## EXTRAIT
----

Premier long métrage du réalisateur Edouard Luntz, Les Cœurs Verts est film entre fiction et cinéma vérité qui nous plonge dans les grands espaces froids des banlieues parisiennes d'avant 1970 à la découverte des sauvageons de l'époque qu'on appelait les loubards. J'ai découvert totalement par hasard ce film et ce cinéaste et j'ai beaucoup aimé l'aspect documentaire, historique et sociologique de cette jeunesse de la France périphérique d'avant mai 68.
Les Cœurs verts c'est l'histoire de Jean Pierre et Zim deux petits voyous de banlieue qui sympathisent alors qu'ils sortent de prison pour des petits actes de délinquances. Après une courte flânerie dans Paris , les deux amis retrouvent leur quotidien entre ennui, violence, potes avec toutefois un désir nouveau d'arrêter les conneries et de s'en sortir.

----

## DONNÉES FOURNIES
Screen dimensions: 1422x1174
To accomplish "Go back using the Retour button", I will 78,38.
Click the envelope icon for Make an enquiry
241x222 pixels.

----

## CONSIGNE
Répondez aux questions suivantes d'après l'extrait sur le film Les Cœurs verts.
1. Qui a réalisé ce film ?
2. Comment appelait-on à l'époque les sauvageons des banlieues ?
3. Pour quelle raison Jean Pierre et Zim ont-ils été en prison ?

## RÉSULTAT
1. Edouard Luntz.
2. Les loubards.
3. Pour de petits actes de délinquance.